Pandemic Perspectives: Mark Inglis
Mark Inglis is the Marketing and Communications Officer for the Cape Breton Regional Hospital Foundation (CBRH). CBRH Foundation is a registered charity and its primary goal is to connect donors near and far to the Cape Breton Regional Hospital while also fostering meaningful and lasting relationships that support the work of the Cape Breton Regional Hospital Foundation’s fundraising efforts. They are responsible for raising funds to strengthen the health of Cape Bretoners across the island.
This is his COVID-19 story…
When reflecting on what the last few months has brought in terms of changes, one of the biggest things I have noticed in myself is fully appreciating how meaningful face-to-face exchanges are to relationship building. In my industry, social meetings are very valuable, so the lack of normal interactions has been very challenging to me.
I have some of my most productive meetings at a restaurant or coffee shop. I find people are more at ease when they are social than when it’s in an office or over a phone. So, although we have adapted and have learned how to communicate virtually, the sheer importance of personal connections has yet to be fully replaced.

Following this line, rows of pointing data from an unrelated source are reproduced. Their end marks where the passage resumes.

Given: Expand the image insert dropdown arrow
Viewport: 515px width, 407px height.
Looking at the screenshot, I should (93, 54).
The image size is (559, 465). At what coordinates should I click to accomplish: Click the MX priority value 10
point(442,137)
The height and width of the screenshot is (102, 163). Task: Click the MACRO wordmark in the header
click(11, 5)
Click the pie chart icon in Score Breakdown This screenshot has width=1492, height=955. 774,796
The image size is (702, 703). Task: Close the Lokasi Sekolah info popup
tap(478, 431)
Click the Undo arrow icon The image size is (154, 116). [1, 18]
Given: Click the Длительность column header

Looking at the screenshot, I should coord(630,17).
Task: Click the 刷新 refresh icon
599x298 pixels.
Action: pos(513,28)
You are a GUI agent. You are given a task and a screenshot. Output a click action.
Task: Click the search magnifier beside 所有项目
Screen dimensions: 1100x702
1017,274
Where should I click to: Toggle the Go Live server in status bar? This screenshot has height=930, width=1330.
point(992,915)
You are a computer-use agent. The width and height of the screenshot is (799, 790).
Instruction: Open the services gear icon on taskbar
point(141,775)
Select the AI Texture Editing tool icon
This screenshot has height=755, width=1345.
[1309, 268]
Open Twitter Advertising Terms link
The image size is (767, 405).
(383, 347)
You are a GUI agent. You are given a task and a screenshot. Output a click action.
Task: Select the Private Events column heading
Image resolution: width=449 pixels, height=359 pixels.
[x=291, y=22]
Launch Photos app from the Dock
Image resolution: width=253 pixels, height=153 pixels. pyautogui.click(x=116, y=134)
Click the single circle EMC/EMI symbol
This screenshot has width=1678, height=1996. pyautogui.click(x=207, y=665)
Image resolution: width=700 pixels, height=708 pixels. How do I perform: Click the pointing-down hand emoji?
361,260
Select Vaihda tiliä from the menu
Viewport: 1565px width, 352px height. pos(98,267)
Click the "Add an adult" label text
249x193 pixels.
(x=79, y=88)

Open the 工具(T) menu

This experience has really offered me a chance to see where my strengths are and what I can do to improve other skill sets moving forward. What has been most helpful has been learning what we can do when faced with a seemingly insurmountable issue. And how we have learned and adapted to these circumstances.
Moving forward I hope we can continue to be open to adapting and learning in ways which helps everyone in our community survive these truly unprecedented times.
After the first wave, I’ve seen that those in our community who already have social systems in place-able to survive. Many have adapted and were able to get through without much overall challenge. However, those who do not have the safety nets in place must have faced incredible challenges. Many would not have had access to basics, and most likely fell through the cracks.
We need to make sure everyone has access to the supports they need to stay connected and safe.
The more we can prepare for the worst, the better we can serve those in need when the second wave inevitably happens.